[start SELECTED TEXT]
Japan at the Summit by Shiro Saito

Japan at the Summit by Shiro Saito

Author:Shiro Saito [Saito, Shiro]
Language: eng
Format: epub
ISBN: 9781138553934
Barnesnoble:
Publisher: Taylor & Francis
Published: 2019-06-25T00:00:00+00:00


Part III

Japan and the West in Asian Pacific Affairs

Chapter eight

The Rise of a New Power Centre

Historically, the earliest encounters between Westerners and Japanese were not on Japanese soil but far to the south in the Straits of Malacca. More than thirty years before the first Western (Portuguese) contact with a Japanese island (Tanegashima) in 1542, junks from Okinawa with Japanese aboard met Portuguese traders at Malacca in 1511. Moreover, from 1513 onward the Portuguese intermittently frequented the China coast between the Yangtze estuary and the Pearl river, and throughout those years the Wako (Japanese pirates) were plundering and trading in this same area.1 Four and a half centuries later, it is relevant to examine the context of Japanese-Western interactions in the Asian Pacific region, an area of enduring contact and mutual interest. Economically, over the centuries Japan’s merchant trade towards the Asian rim of the Pacific has developed through coastal entrepôt networks inseparably linked with the Euro-Atlantic trading system. Politically, particularly since the inter-war period, the Pacific has become ‘the centre of international affairs in several important respects’.2

A Pacific triangle – old and new

From a study of the Western maritime merchant expansion towards East Asia since the early sixteenth century, when Portuguese adventurers, Japanese corsairs, and Fukienese smugglers all combined to trade in the South Seas (a Chinese geographical term), different international trading patterns can be distinguished according to which mercantile power was dominant. In the early sixteenth century, when European imperial powers penetrated into Asia, they merely took over part of the existing trading networks from the unchallenged influence of the Chinese dynasties. Both larger companies and individual traders came into competition with the existing Chinese and indigenous merchants, and their trading outposts existed merely by permission of local rulers.3

A drastic change in the trading pattern came in the latter part of the eighteenth and, especially, in the nineteenth centuries, when the imperial powers contemplated not only taking control of the existing system but also introducing a new system of trade based on large-scale production of various industrial crops. With the establishment of political control by the imperial powers, the structural pattern of trade was transformed from mercantile (commercial) business in the earlier days to manufacturing (industrial) enterprise in the later period. It is important to distinguish between the European impact before and after the second half of the eighteenth century.4 In time the Portuguese and Spanish role as leading nations was taken over by the Dutch, British, Germans, and French as well as, eventually, the Americans.
[end SELECTED TEXT]
[start DATASET EXTRACT]
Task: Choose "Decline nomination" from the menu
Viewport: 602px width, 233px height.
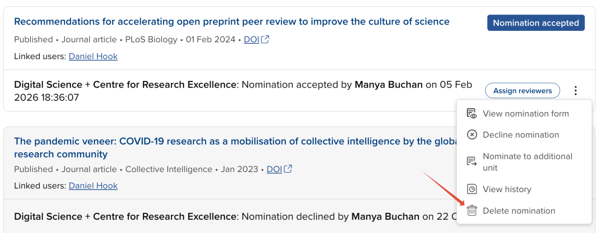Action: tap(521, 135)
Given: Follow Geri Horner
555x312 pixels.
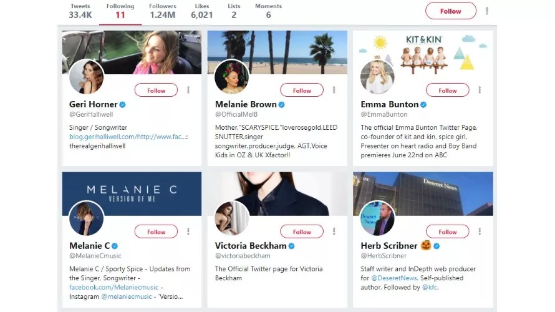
[end DATASET EXTRACT]
[start DATASET EXTRACT]
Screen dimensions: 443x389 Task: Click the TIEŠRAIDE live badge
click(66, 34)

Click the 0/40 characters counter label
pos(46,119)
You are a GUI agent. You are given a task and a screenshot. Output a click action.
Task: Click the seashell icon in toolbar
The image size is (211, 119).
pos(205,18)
[end DATASET EXTRACT]
[start DATASET EXTRACT]
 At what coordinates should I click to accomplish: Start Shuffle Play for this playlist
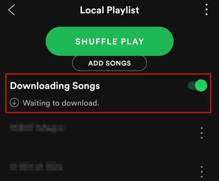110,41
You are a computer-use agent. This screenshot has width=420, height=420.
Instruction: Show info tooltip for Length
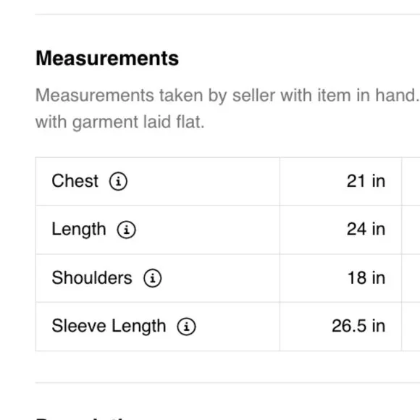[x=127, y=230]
[end DATASET EXTRACT]
» **TASKS**:
- A) From the Japan at the Summit excerpt, reproduce the passage between "A drastic change" and "eventually, the Americans.", inclusive.
- B) Answer these questions from the Japan at the Summit excerpt:
(i) In what year did junks from Okinawa with Japanese aboard meet Portuguese traders at Malacca?
(ii) Which three groups combined to trade in the South Seas in the early sixteenth century?
(iii) Which nations eventually took over the Portuguese and Spanish role as leading nations?

» **ANSWERS TO THE EXERCISE**:
- A)
A drastic change in the trading pattern came in the latter part of the eighteenth and, especially, in the nineteenth centuries, when the imperial powers contemplated not only taking control of the existing system but also introducing a new system of trade based on large-scale production of various industrial crops. With the establishment of political control by the imperial powers, the structural pattern of trade was transformed from mercantile (commercial) business in the earlier days to manufacturing (industrial) enterprise in the later period. It is important to distinguish between the European impact before and after the second half of the eighteenth century.4 In time the Portuguese and Spanish role as leading nations was taken over by the Dutch, British, Germans, and French as well as, eventually, the Americans.

- B)
(i) 1511
(ii) Portuguese adventurers, Japanese corsairs, and Fukienese smugglers
(iii) The Dutch, British, Germans, and French, and eventually the Americans